EXERCISE OBJECTIVE:
Print each line of the data below without changing a single character.

EXTRACTED ENTRIES:
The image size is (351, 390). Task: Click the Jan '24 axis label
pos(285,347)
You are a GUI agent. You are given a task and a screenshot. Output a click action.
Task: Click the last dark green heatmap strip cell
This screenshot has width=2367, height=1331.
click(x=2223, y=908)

RESPONSE TO THE TASK:
The image size is (351, 390). Task: Click the Jan '24 axis label
pos(285,347)
You are a GUI agent. You are given a task and a screenshot. Output a click action.
Task: Click the last dark green heatmap strip cell
This screenshot has width=2367, height=1331.
click(x=2223, y=908)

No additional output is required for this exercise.